Main supervisor: Anders Mörtberg

Dependent type theory is a foundation for constructive mathematics that underlies many modern proof assistants (Agda, Coq, Lean, …). These systems allow for interactive development of proofs from mathematics and computer science so that all of the steps are verified to be logically sound. In recent years new type theories and models for these theories have been developed using ideas from topology and homotopy theory, leading to a new area called Homotopy Type Theory and Univalent Foundations (HoTT/UF). As part of these new developments various Cubical Type Theories (CTT) have been designed, leading to the adaptation of these ideas in modern proof assistants. For instance, the dependently typed programming language Agda now comes with a cubical mode. These new developments enable many interesting possibilities for doing constructive HoTT/UF and the PhD project would involve studying this further. More specific project ideas include:

1. Computing using CTT: of particular interest is the "Brunerie number" (a synthetic definition of $n \in \mathbb{Z}$ such that $\pi_4(\mathbb{S}^3) = \mathbb{Z}/n\mathbb{Z}$). Despite considerable efforts all attempts to compute this number using a computer have so far been unfruitful. Solving this problem is of great interest as it will open up the possibility of doing more synthetic mathematics in type theory using computational methods.
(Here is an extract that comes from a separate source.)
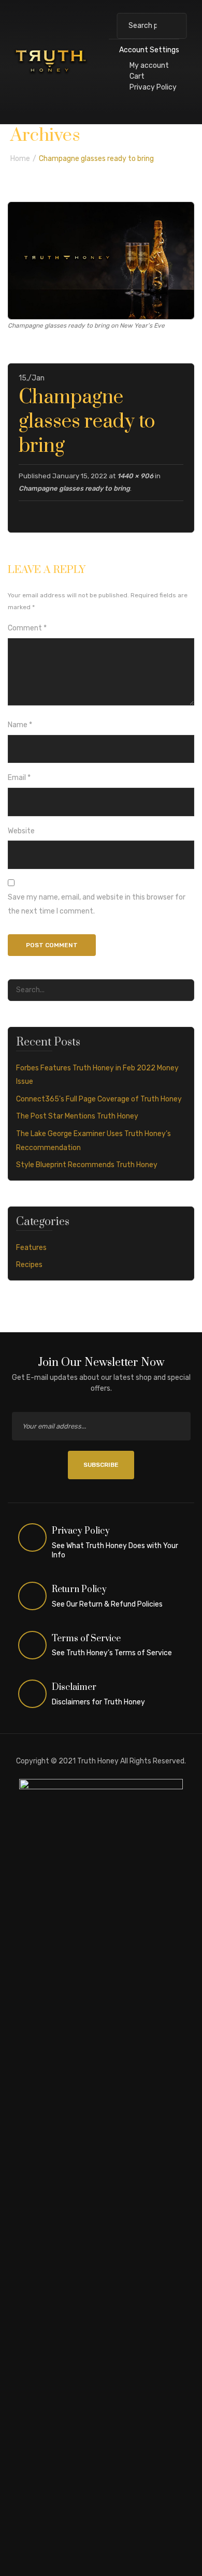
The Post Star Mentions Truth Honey (77, 1116)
2. Study metatheoretical properties of type theory in general and CTT in particular. For example, analyze the relationships between the constructive cubical set models with the Kan simplicial set model of HoTT/UF.

3. Explore the consequences of constructive HoTT/UF using Cubical Agda by doing various formalization projects in both mathematics and computer science. For instance, using higher inductive types to do constructive synthetic homotopy theory or to represent programming
languages quotiented by beta-eta equality.
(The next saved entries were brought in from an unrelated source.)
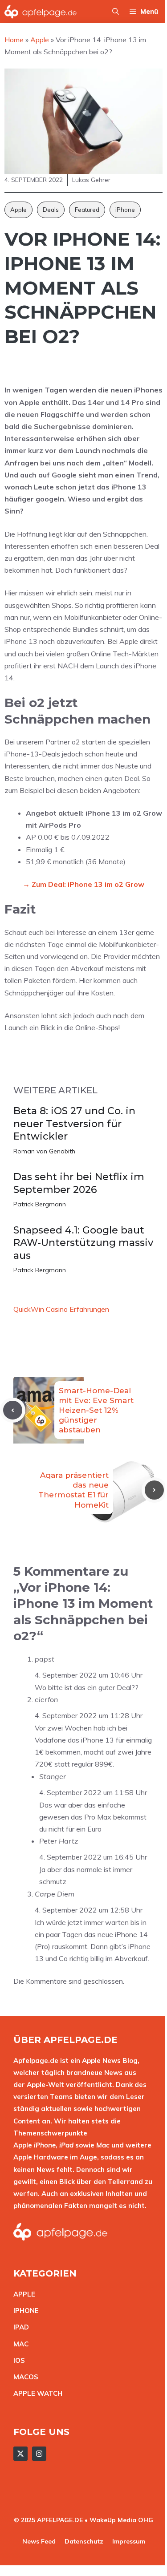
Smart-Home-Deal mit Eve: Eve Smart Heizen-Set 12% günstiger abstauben (96, 1410)
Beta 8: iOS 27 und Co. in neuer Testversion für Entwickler (74, 1123)
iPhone (125, 209)
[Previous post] (12, 1410)
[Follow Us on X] (20, 2454)
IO (16, 2360)
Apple (18, 209)
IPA (18, 2327)
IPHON (24, 2310)
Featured (87, 209)
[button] (115, 11)
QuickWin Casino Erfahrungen (61, 1309)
4. Develop better support for CTT in modern proof assistants. As part of this one will have to answer many interesting questions related to typechecking, unification, etc., for CTT.
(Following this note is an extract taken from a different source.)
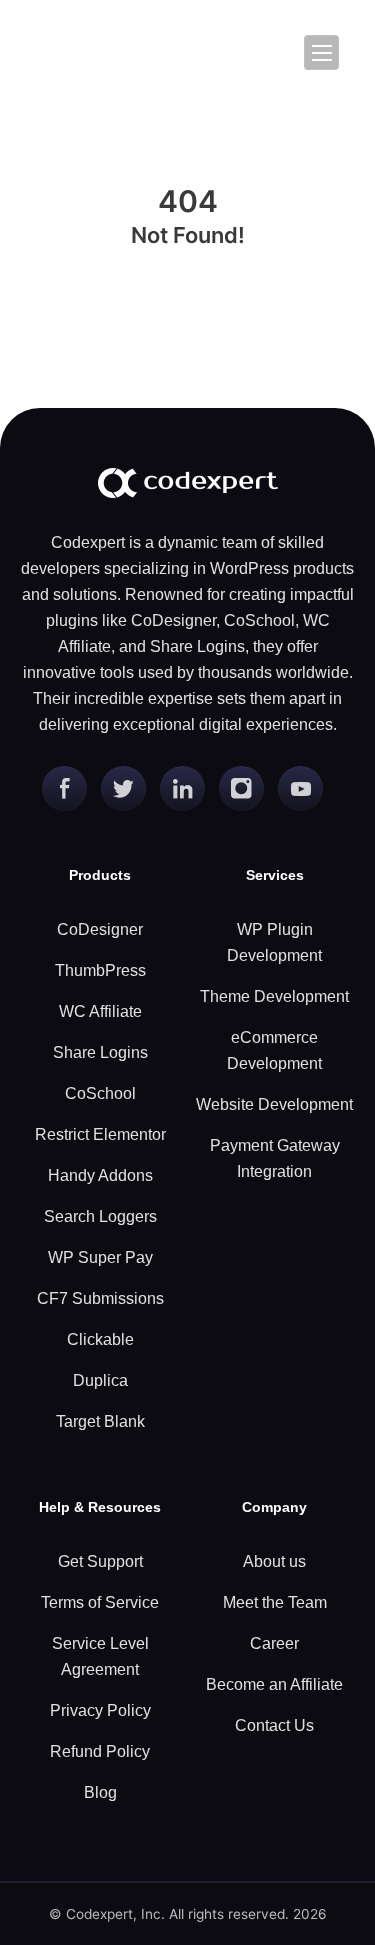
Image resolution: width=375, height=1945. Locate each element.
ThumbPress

The project will be carried out in the newly formed Computational Mathematics division. It will also be possible to collaborate with other groups in the department, such as the Mathematical Logic group (with experts on constructive mathematics and type theory like Per Martin-Löf and Peter LeFanu Lumsdaine) and the Algebra, Geometry, Topology, and Combinatorics group.

### Computational problems in evolution relating to the role of gene duplications in coevolutionary interactions

We have in past projects developed models and tools for analyzing gene evolution with respect to species evolution, explicitly taking gene duplications, transfers, and losses into account. Using techniques from statistical learning and inference, the PhD candidate will adapt and extend this work for other types of data and new question in evolution. Working with experts on the evolution of Pieridae butterflies and their Brassicales hostplants, we want to address detailed questions regarding the evolutionary history of Pieridae genes, in particular relating to gene duplication and functional innovation. The aim is to better understand the genetic and evolutionary basis of what drives the diversification of much of life on Earth.

The project is carried out in collaboration with Prof Christopher Wheat at the Department of Zoology, who has recently hired a PhD student to work on the biological analysis part of the project. The goal is to have both PhD students work together and share insights between their two fields.